- WORK TO BE COMPLETED: Please print the entries below exactly, from the line with "The height and width of the screenshot is (659, 644)." through the line with "Given: Pick the KUM shower marker in timeline", including both of those lines and leaving out all others.

Stored records:
-- Opening Marker --
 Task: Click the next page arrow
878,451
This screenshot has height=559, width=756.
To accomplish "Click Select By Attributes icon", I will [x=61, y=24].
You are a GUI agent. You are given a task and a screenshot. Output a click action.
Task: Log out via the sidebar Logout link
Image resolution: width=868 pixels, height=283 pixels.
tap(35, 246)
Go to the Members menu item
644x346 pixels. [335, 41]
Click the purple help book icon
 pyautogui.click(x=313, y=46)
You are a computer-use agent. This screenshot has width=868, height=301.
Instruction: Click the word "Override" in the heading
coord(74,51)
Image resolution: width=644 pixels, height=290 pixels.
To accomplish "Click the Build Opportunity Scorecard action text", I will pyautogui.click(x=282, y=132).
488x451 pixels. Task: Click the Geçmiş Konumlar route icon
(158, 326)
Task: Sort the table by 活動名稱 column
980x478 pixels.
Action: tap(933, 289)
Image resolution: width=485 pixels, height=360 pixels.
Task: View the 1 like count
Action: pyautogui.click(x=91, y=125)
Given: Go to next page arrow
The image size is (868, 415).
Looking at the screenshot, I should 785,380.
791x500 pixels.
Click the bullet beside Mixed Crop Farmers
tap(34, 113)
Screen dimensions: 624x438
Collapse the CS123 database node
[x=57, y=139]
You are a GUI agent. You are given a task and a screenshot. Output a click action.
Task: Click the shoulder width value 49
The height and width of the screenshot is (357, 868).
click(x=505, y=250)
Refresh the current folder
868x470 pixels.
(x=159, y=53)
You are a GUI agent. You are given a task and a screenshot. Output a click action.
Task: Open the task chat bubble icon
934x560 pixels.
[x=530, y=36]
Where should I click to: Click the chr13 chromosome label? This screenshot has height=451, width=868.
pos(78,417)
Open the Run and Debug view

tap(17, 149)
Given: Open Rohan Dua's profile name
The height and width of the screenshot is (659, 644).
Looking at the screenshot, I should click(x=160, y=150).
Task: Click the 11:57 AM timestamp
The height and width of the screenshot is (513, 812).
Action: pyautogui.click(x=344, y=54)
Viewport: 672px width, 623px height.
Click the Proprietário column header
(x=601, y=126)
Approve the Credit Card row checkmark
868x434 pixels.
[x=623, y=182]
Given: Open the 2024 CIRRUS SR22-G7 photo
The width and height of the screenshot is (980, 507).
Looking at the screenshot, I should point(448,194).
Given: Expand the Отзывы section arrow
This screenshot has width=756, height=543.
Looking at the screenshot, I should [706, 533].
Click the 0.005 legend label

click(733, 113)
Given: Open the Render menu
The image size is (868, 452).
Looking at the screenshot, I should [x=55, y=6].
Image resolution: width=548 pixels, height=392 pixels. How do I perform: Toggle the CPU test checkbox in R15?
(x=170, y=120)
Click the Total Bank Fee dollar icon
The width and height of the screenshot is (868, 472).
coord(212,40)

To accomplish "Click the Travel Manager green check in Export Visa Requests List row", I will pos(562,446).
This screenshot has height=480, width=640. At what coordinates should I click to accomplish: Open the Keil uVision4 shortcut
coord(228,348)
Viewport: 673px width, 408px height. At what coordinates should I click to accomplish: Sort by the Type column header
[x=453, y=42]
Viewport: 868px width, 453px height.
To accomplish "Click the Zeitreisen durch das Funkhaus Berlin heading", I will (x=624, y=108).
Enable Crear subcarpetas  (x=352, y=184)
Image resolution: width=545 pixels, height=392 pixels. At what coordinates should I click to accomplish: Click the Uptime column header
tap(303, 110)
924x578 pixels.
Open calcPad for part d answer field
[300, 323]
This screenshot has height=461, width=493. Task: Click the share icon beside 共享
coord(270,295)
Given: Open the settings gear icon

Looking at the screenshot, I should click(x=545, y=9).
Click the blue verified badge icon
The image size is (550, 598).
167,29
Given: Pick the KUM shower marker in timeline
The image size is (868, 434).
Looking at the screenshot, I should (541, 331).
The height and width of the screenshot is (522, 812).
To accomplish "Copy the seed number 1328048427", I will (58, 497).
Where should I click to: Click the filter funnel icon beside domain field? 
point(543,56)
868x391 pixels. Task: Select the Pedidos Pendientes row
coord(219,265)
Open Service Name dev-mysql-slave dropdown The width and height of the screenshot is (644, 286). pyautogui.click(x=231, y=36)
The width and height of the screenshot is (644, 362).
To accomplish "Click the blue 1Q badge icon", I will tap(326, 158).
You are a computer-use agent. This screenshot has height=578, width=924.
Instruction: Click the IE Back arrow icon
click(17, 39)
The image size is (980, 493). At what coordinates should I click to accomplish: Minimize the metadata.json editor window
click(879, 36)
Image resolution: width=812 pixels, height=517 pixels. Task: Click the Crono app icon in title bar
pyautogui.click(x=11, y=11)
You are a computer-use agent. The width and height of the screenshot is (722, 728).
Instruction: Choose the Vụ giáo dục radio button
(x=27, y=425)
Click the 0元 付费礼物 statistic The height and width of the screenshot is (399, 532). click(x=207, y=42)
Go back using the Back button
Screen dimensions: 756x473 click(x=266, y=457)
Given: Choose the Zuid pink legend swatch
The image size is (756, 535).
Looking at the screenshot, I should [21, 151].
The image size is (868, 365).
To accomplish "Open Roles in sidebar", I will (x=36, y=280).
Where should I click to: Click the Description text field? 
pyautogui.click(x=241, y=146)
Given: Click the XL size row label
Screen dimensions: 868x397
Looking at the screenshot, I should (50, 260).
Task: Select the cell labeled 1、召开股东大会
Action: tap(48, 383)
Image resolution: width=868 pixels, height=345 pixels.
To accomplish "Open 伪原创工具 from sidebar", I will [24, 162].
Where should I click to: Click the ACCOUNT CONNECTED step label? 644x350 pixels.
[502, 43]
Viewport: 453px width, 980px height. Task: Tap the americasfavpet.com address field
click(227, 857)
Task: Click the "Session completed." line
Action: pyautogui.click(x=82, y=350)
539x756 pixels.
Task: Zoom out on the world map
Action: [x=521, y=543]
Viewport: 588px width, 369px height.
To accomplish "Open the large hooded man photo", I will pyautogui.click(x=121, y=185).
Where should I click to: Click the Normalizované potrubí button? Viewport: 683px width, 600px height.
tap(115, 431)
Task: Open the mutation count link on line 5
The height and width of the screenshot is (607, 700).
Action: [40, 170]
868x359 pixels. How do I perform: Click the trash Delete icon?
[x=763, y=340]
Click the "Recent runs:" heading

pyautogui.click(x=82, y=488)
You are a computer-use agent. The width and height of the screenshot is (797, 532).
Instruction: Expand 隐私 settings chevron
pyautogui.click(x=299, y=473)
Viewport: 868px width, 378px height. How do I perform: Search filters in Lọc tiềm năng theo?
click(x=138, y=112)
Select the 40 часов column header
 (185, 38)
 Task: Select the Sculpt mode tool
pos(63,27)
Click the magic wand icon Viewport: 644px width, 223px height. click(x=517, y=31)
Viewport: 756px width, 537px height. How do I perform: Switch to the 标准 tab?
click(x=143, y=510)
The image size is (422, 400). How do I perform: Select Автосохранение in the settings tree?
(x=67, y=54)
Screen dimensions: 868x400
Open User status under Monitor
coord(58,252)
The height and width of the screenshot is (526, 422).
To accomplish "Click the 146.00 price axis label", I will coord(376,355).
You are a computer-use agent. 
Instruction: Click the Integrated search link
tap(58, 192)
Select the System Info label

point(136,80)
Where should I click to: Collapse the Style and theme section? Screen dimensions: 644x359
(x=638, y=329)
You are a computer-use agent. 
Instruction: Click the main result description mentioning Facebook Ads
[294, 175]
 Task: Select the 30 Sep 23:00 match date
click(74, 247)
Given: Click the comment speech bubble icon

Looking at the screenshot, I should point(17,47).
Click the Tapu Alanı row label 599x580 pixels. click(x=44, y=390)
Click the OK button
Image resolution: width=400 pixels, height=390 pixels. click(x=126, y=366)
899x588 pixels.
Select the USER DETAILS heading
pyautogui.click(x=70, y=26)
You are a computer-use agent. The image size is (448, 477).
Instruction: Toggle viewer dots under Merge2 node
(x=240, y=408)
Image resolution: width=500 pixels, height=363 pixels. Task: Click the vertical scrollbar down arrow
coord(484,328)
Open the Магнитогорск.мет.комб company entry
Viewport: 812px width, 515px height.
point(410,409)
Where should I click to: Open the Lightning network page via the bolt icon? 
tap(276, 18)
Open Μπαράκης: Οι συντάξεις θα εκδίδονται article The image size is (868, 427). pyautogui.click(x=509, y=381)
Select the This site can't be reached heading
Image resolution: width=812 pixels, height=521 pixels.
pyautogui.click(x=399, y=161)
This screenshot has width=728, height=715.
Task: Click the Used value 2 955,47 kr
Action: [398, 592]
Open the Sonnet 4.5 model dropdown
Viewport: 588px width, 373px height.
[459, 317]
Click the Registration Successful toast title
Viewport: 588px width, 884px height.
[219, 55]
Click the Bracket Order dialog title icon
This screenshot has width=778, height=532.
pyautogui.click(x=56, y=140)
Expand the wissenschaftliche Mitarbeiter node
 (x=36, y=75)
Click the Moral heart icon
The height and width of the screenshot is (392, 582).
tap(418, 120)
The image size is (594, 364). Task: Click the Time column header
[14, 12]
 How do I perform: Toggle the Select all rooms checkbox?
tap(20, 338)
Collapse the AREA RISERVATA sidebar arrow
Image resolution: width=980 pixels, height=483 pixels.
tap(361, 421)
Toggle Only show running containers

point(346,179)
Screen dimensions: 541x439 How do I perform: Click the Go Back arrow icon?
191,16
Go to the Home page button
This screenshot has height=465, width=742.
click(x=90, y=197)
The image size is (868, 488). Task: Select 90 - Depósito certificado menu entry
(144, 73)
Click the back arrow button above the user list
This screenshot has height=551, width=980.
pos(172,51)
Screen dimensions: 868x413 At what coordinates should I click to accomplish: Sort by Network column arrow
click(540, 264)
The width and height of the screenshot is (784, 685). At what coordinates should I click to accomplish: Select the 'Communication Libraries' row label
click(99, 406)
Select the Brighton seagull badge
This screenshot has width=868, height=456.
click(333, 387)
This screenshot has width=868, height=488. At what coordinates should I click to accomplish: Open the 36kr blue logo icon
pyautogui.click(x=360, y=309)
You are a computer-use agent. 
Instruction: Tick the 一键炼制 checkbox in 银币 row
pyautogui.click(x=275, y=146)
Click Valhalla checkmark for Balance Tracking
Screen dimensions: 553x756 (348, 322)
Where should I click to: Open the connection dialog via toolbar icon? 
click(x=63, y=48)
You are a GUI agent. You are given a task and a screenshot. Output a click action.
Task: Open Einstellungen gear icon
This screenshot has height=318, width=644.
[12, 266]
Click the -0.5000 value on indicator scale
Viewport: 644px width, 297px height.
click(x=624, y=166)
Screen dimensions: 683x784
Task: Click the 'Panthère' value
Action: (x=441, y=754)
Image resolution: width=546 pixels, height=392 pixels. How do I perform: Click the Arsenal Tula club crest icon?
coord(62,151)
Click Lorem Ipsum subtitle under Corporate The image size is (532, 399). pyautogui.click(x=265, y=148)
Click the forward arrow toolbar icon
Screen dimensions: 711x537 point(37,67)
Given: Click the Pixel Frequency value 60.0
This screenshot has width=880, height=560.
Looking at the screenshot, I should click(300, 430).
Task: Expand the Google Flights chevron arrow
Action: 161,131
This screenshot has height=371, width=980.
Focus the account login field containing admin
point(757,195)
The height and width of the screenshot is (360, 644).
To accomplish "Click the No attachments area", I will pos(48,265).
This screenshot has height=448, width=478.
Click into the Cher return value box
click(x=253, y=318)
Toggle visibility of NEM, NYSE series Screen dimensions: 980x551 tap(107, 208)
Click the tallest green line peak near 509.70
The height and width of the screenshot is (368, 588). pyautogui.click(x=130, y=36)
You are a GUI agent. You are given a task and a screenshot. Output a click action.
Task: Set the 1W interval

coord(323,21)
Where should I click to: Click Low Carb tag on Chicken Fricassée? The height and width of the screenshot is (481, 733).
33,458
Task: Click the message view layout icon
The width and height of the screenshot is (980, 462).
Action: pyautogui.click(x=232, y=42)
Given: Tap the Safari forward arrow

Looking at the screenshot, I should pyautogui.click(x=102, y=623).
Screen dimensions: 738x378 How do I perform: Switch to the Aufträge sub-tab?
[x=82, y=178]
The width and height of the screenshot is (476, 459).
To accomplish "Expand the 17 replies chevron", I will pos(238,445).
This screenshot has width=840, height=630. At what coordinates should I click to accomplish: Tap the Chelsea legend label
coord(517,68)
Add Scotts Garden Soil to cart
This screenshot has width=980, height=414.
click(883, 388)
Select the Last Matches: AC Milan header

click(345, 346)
-- Closing Marker --
- TASK RESPONSE:
The height and width of the screenshot is (659, 644).
Looking at the screenshot, I should click(x=160, y=150).
Task: Click the 11:57 AM timestamp
The height and width of the screenshot is (513, 812).
Action: pyautogui.click(x=344, y=54)
Viewport: 672px width, 623px height.
Click the Proprietário column header
(x=601, y=126)
Approve the Credit Card row checkmark
868x434 pixels.
[x=623, y=182]
Given: Open the 2024 CIRRUS SR22-G7 photo
The width and height of the screenshot is (980, 507).
Looking at the screenshot, I should point(448,194).
Given: Expand the Отзывы section arrow
This screenshot has width=756, height=543.
Looking at the screenshot, I should [706, 533].
Click the 0.005 legend label

click(733, 113)
Given: Open the Render menu
The image size is (868, 452).
Looking at the screenshot, I should [x=55, y=6].
Image resolution: width=548 pixels, height=392 pixels. How do I perform: Toggle the CPU test checkbox in R15?
(x=170, y=120)
Click the Total Bank Fee dollar icon
The width and height of the screenshot is (868, 472).
coord(212,40)

To accomplish "Click the Travel Manager green check in Export Visa Requests List row", I will pos(562,446).
This screenshot has height=480, width=640. At what coordinates should I click to accomplish: Open the Keil uVision4 shortcut
coord(228,348)
Viewport: 673px width, 408px height. At what coordinates should I click to accomplish: Sort by the Type column header
[x=453, y=42]
Viewport: 868px width, 453px height.
To accomplish "Click the Zeitreisen durch das Funkhaus Berlin heading", I will (x=624, y=108).
Enable Crear subcarpetas  (x=352, y=184)
Image resolution: width=545 pixels, height=392 pixels. At what coordinates should I click to accomplish: Click the Uptime column header
tap(303, 110)
924x578 pixels.
Open calcPad for part d answer field
[300, 323]
This screenshot has height=461, width=493. Task: Click the share icon beside 共享
coord(270,295)
Given: Open the settings gear icon

Looking at the screenshot, I should click(x=545, y=9).
Click the blue verified badge icon
The image size is (550, 598).
167,29
Given: Pick the KUM shower marker in timeline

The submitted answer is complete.